4.5. Gelet op hetgeen onder 4.4 is overwogen slaagt het beroep van appellant op artikel 6 EVRM niet.
4.6. Ten aanzien van het verzoek om een draagkrachtmeting staat vast dat niet alle door het college gevraagde gegevens zijn aangeleverd. Het college heeft onder meer verzocht om de gegevens van appellant over zijn ziektekostenverzekering. Tussen partijen is niet in geschil dat zonder die gegevens geen juiste draagkrachtberekening kan worden gemaakt. Voor zover appellant heeft gesteld dat hij de gegevens over zijn ziektekostenverzekering niet in zijn bezit had, had het op zijn weg gelegen die gegevens alsnog te verkrijgen. Als hij als gevolg daarvan de betreffende gegevens niet binnen de gestelde termijn had kunnen verstrekken, had hij het college daarvan op de hoogte moeten stellen. Appellant heeft er echter mee volstaan de gevraagde gegevens over zijn ziektekostenverzekering niet binnen de gestelde termijn te overleggen. Ook nadien heeft hij die gegevens niet verstrekt. Nu reeds op grond hiervan het college terecht het verzoek van appellant om een draagkrachtberekening heeft afgewezen, behoeft de beroepsgrond van appellant dat hij geen gezamenlijke huishouding voert en het college daarom ten onrechte om financiële gegevens van zijn partner in die gezamenlijke huishouding heeft verzocht, geen bespreking.

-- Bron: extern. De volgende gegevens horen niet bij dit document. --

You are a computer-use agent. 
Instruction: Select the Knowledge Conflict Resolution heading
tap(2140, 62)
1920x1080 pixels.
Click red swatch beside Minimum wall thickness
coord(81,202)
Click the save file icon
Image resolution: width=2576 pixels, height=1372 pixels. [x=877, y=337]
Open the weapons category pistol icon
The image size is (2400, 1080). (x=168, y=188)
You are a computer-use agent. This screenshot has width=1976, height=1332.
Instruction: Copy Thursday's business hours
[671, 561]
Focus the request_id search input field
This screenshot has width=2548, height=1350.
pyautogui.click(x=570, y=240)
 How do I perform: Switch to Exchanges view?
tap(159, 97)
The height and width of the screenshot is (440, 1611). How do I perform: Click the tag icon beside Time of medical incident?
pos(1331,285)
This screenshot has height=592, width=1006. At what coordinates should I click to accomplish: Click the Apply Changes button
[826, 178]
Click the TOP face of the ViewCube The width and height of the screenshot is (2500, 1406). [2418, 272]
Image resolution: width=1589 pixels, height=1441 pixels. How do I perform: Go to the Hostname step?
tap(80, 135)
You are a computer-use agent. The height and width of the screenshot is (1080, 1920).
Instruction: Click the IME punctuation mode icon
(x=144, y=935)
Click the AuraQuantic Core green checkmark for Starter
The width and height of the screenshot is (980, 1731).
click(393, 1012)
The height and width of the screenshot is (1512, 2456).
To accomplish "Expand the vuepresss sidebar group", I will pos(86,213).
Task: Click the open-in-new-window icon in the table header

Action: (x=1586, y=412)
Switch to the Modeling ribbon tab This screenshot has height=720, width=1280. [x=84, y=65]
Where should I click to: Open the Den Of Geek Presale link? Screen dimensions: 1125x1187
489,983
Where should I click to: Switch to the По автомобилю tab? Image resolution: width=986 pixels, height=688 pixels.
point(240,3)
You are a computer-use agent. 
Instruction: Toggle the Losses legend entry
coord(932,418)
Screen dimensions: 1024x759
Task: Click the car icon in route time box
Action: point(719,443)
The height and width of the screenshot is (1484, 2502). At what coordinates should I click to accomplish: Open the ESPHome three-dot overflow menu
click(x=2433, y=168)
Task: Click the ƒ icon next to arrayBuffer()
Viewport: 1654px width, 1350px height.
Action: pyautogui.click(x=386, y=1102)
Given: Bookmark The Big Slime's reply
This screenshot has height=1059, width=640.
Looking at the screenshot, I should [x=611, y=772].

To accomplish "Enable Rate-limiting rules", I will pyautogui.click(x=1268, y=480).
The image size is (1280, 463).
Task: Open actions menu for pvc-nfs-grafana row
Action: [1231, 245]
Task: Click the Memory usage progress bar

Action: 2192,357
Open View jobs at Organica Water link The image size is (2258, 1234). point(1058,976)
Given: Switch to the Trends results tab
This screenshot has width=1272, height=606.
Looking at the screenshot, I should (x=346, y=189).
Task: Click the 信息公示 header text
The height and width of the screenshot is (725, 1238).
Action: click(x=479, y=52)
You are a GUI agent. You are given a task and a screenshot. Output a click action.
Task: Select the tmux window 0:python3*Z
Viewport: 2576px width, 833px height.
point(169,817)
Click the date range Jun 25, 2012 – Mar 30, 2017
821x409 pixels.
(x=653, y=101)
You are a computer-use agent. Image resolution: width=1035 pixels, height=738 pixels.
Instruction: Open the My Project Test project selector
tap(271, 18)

4.7. Uit 4.3 tot en met 4.6 volgt dat het hoger beroep niet slaagt, zodat de aangevallen uitspraak moet worden bevestigd.
5. Voor een veroordeling in de proceskosten bestaat geen aanleiding.
De Centrale Raad van Beroep bevestigt de aangevallen uitspraak.
Deze uitspraak is gedaan door A.B.J. van der Ham als voorzitter en J.J.A. Kooijman en C.H. Bangma als leden, in tegenwoordigheid van J.M. Tason Avila als griffier. De beslissing is uitgesproken in het openbaar op 17 juli 2012.